_GIVEN TEXT_
+---+

Representative Tim Burchett said that the initiative was meant to support investment in underserved parts of the U.S. in both rural and urban areas.

KNOXVILLE, Tenn. — Representative Tim Burchett is working on new bills meant to increase access to capital, improve government efficiency and reform the criminal justice systems, according to a talk he gave in South Knoxville on Wednesday.

The bills are part of his new economic policy initiative, which he called a "moonshot." It is meant to help revitalize underserved areas in rural and urban parts of the U.S., as the nation recovers from the COVID-19 pandemic.

"I’ve always been someone who wants to get government out of the way of job creators and folks who are trying to help grow our economy," he said, according to a release from officials. " But I also know there are tools the government can use to spur economic growth. Today, I’m officially announcing my new economic policy initiative— a so-called 'moonshot.'"

Burchett said that he is working with Representative Hakeem Jeffries, from New York, to introduce the Prison to Proprietorship for the Formerly Incarcerated Act, one part of his initiative.

He said it would give non-violent prisoners business counseling and is meant to give people who were convicted a second chance to find success. It passed the House during the last Congress, and Burchett said they plan to reintroduce it soon.

"The bottom line is: if we don’t give the folks in our jails opportunities to develop marketable skills and learn about business, we’re virtually guaranteeing that our prison system continues to be nothing more than a revolving door," he said.

He also introduced a bill meant to ensure that rural small businesses can access a micro-loan program through the Small Business Administration. It would give financial institutions, like banks, incentives to work with rural small businesses and require the SBA to update Congress on rural businesses receiving micro-loans.

It is meant to ensure that business-owners have easier access to capital and resources, regardless of their background or location.

The bill is called the Microloan Transparency and Accountability Act and was expected to pass the House earlier in March but the vote was postponed twice, according to a release from officials.

Burchett also spoke about the Opportunity Zone Extension Act, which he said he introduced with Representative Henry Cuellar. It would extend tax incentives in opportunity zones by two years — to 2028.

These are zones that are identified as being low-income and investors can receive tax benefits for working on projects in them. Tennessee has 176 opportunity zones, with 68% in urban communities and 32% in rural areas, Burchett said.

"I believe that an extension would help stimulate post-pandemic growth in challenging areas across Tennessee and the country," Burchett said.

He was speaking at the old Kern's Bakery, an opportunity zone in South Knoxville.

+---+

_RECORDED DATA_
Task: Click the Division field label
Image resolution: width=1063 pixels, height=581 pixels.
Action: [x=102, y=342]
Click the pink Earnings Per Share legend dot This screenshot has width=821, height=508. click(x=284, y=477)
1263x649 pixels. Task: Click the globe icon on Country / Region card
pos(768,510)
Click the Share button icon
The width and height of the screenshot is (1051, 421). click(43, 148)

+---+

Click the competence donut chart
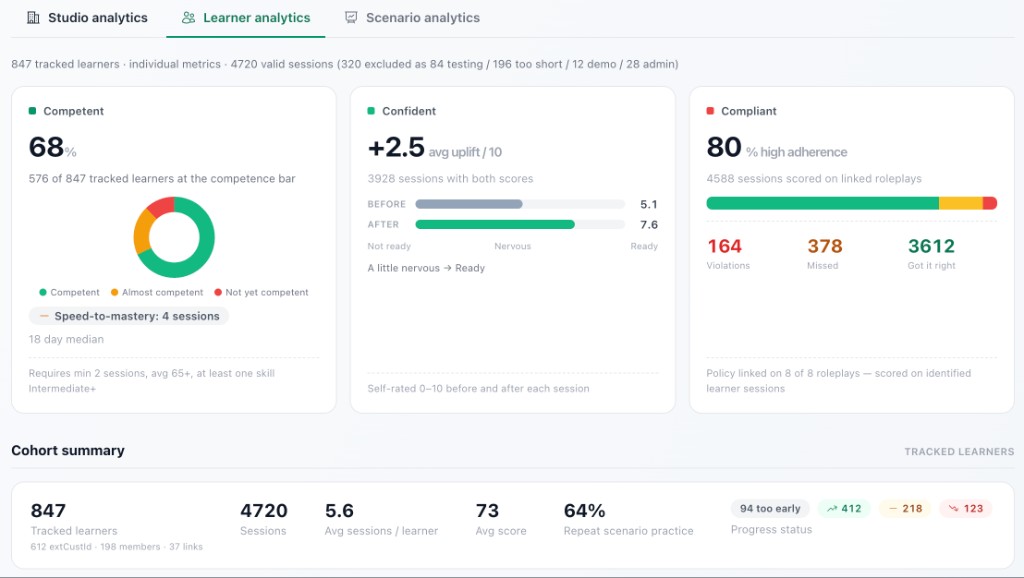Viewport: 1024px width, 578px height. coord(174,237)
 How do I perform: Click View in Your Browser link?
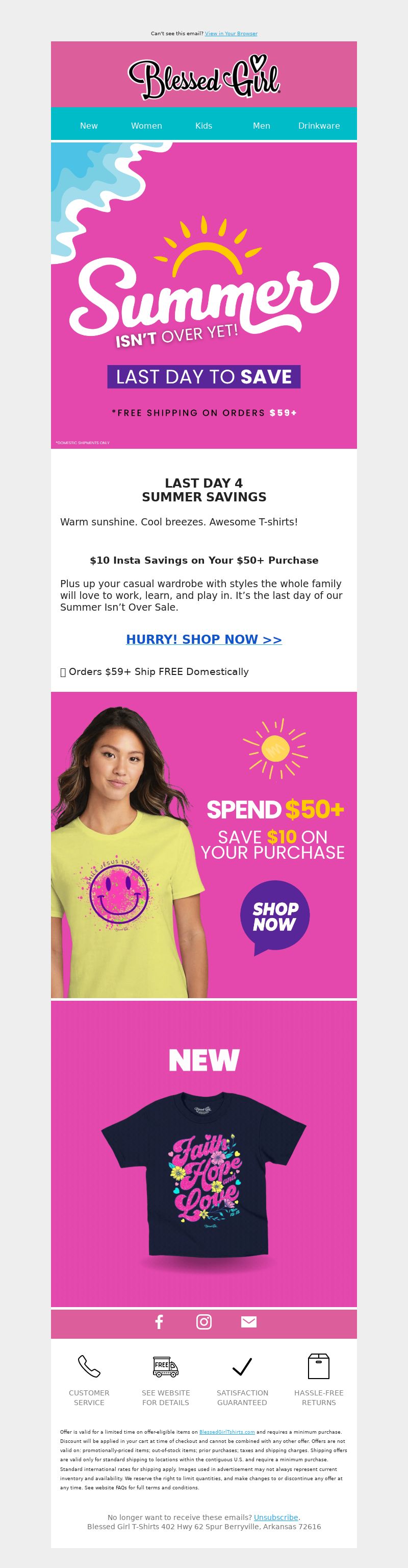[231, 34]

+---+

_TASK STATEMENT_
According to the article on Burchett's economic policy initiative, by how many years would the Opportunity Zone Extension Act extend tax incentives, and until what year?

_SOLUTION TO THE PROBLEM_
It would extend them by two years, to 2028.